Transparency, personal responsibility, acceptance.  First share how this is for you, so that they know – “When the kitchen isn’t clean, I feel … and I would like to request … How do you feel about that?”  If they are on board with changing, great – you can follow up with more transparency and communication.  If not, or if they say they will change but don’t, then you need to decide if this is a relationship dealbreaker.  If yes, set your boundaries and move on.  If not, accept that this is who they are and do the personal work necessary to be OK with it.  Check in deeply with yourself and if having the kitchen etc. clean will make you happy, clean it yourself or make arrangements to hire someone else to do it.  Keep yourself in the awareness that you are choosing to be with these people and choosing to take this on.
I ask but, at the end of the day, I have to decide if sharing the space with them is worth knowing that more often than not, if I want my standards kept, I’ll be doing the work to keep them. If it is, I’ll do it myself because I enjoy the results. If not, time for them to pack.

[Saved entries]
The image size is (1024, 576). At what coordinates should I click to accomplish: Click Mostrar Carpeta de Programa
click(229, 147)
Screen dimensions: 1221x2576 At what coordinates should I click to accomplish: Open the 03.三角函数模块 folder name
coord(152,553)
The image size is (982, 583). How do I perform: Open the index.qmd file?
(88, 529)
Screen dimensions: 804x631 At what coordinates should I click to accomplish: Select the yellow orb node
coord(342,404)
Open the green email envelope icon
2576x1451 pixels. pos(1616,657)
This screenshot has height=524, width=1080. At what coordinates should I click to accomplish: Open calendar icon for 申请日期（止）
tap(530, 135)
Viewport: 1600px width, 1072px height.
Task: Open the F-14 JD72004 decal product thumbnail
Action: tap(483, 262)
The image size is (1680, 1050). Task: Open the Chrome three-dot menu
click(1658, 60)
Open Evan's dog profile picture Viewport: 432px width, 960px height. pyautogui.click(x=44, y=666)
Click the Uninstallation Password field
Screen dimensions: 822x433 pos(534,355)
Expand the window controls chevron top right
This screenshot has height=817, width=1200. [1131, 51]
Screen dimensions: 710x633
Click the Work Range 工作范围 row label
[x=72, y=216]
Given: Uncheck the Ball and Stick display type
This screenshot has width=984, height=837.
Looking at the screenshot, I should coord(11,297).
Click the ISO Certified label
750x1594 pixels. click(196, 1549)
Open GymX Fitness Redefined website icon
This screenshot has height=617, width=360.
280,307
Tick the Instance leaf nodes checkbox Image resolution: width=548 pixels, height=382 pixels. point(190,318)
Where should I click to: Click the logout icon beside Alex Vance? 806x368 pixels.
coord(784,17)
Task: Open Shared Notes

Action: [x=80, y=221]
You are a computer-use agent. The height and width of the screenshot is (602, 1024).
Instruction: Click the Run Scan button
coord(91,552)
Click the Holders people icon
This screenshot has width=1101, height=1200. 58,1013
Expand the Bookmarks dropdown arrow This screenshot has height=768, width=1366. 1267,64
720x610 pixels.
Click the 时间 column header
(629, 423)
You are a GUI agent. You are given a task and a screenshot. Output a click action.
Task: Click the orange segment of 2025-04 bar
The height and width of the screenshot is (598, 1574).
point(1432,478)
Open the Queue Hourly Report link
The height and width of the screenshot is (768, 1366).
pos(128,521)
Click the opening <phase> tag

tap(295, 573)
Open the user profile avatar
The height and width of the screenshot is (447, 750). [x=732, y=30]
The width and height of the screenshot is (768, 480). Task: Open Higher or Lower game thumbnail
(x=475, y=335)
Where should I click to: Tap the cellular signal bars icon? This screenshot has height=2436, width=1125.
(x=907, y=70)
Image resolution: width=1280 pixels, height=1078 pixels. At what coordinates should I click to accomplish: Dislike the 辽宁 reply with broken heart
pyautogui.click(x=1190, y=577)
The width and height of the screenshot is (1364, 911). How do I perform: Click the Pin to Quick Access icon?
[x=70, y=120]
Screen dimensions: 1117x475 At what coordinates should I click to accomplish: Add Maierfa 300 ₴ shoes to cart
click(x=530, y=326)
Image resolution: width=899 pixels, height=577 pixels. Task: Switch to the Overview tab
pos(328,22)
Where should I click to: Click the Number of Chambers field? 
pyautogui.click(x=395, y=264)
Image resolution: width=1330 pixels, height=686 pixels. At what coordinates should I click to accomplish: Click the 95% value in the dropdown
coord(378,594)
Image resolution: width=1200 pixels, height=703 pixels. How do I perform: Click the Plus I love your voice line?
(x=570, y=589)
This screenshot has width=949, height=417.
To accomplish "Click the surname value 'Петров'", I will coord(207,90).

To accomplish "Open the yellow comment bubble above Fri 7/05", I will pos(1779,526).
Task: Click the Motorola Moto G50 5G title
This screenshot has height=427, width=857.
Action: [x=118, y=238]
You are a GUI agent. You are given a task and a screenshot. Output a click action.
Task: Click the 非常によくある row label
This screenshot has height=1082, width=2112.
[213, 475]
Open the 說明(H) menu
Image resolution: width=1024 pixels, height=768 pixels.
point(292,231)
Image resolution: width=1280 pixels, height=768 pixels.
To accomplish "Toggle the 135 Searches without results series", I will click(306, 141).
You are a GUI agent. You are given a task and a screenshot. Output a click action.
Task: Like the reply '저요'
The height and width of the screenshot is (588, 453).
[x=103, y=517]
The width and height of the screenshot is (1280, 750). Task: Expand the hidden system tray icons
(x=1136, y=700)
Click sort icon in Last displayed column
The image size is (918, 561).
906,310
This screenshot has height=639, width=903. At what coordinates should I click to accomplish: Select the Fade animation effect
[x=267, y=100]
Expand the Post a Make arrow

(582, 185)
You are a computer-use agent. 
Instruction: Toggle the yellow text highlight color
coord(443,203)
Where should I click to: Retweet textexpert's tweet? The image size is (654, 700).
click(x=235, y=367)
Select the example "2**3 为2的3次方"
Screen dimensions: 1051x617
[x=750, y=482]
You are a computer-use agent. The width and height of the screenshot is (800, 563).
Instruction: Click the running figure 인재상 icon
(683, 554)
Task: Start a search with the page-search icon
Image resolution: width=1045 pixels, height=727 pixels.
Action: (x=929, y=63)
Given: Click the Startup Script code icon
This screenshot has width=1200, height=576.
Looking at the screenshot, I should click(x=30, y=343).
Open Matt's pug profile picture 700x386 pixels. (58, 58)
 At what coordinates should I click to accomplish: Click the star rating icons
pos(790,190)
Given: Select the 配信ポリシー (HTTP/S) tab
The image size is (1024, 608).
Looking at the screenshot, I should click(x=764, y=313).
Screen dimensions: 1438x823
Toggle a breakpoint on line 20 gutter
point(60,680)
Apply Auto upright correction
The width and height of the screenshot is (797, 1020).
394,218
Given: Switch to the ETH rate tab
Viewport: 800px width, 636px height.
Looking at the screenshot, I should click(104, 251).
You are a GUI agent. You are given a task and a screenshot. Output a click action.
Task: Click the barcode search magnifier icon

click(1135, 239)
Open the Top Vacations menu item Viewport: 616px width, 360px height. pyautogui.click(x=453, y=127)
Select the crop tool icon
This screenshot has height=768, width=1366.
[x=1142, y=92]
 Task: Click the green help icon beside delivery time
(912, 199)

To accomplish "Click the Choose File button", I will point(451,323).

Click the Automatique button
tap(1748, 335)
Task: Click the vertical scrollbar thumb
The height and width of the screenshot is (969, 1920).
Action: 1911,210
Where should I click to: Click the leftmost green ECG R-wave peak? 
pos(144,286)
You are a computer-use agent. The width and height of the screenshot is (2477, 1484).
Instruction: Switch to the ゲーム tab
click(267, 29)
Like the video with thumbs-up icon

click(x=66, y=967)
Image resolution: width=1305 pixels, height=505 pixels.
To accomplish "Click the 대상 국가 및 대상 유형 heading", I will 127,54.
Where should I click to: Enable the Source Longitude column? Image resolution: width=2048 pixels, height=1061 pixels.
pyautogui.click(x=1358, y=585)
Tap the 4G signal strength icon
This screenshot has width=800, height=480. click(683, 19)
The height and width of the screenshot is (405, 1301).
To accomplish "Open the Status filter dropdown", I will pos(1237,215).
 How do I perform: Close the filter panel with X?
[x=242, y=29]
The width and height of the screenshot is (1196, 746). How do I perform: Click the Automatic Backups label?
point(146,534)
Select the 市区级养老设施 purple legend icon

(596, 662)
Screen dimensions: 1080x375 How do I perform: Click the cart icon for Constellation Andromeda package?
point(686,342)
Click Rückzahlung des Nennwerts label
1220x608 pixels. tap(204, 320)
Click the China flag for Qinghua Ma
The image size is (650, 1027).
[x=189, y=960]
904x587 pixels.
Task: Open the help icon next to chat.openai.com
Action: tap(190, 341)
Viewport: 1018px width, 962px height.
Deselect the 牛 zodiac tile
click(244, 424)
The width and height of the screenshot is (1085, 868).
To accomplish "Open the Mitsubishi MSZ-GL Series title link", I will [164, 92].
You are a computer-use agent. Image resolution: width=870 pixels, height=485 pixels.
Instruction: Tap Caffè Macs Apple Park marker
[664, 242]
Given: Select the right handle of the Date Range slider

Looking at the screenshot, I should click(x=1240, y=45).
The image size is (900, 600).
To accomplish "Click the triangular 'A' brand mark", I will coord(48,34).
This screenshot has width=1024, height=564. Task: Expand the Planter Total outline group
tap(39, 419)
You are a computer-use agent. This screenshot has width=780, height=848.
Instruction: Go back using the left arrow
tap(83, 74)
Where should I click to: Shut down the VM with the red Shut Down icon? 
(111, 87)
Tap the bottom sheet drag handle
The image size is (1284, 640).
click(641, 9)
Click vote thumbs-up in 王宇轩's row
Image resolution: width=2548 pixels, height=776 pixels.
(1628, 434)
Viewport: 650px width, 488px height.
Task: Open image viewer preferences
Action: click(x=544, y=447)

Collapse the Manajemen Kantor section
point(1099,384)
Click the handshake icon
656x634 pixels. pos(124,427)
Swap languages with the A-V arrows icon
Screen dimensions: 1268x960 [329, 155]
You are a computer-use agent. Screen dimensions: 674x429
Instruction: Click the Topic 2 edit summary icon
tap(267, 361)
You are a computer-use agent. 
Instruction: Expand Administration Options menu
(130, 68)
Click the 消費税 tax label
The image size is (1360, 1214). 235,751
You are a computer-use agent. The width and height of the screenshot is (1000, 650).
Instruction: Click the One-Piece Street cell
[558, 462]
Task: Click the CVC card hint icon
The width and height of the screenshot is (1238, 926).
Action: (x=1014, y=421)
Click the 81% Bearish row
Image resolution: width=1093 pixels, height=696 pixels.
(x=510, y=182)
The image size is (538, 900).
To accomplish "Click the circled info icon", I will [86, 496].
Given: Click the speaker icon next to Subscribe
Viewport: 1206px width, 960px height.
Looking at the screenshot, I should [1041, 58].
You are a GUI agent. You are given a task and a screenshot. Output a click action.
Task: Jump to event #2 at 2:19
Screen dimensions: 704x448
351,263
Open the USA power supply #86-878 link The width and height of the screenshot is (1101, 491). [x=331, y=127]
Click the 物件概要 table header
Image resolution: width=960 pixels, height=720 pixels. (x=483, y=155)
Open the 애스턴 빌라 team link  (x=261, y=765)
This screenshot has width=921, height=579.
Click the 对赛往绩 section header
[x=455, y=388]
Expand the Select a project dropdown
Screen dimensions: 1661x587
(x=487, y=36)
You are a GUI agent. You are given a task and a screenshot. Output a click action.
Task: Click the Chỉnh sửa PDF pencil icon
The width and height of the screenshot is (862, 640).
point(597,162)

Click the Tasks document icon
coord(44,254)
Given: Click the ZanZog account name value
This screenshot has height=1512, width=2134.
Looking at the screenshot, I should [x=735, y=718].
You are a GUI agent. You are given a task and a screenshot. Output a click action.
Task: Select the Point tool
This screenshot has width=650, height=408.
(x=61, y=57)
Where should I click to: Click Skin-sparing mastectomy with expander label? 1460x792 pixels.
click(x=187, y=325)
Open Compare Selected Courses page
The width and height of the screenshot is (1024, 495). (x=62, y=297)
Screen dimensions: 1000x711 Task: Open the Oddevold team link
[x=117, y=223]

- _Assignment A_:
Reproduce everything in the passage about shared cleaning from "I ask but, at" down to "them to pack.", changing "standards" to "expectations".
- _Assignment B_:
Continue the passage about shared cleaning, starting right after its final sentence.
The saved entries are separate material and have no connection to the passage about shared cleaning.

- _Expected answer A_:
I ask but, at the end of the day, I have to decide if sharing the space with them is worth knowing that more often than not, if I want my expectations kept, I’ll be doing the work to keep them. If it is, I’ll do it myself because I enjoy the results. If not, time for them to pack.

- _Expected answer B_:
It’s hard, in my experience, to make adults shift from their level of tidiness at home. Is it Anal vs. Relaxed? Or Clean vs Slob? Part of why I got divorced. My 2nd hubby and I are very close on the Clean-O-Meter.
This made me laugh, because right on our refrigerator and in your handwriting is a well worn RULES that you wrote out for me. Do I read them – always. Do I follow them – hardly ever. Do I need them – YUP!. Just seeing them still brings a feeling of warmth and caring – that and a little yellow ball with a message that lives in my bedside table.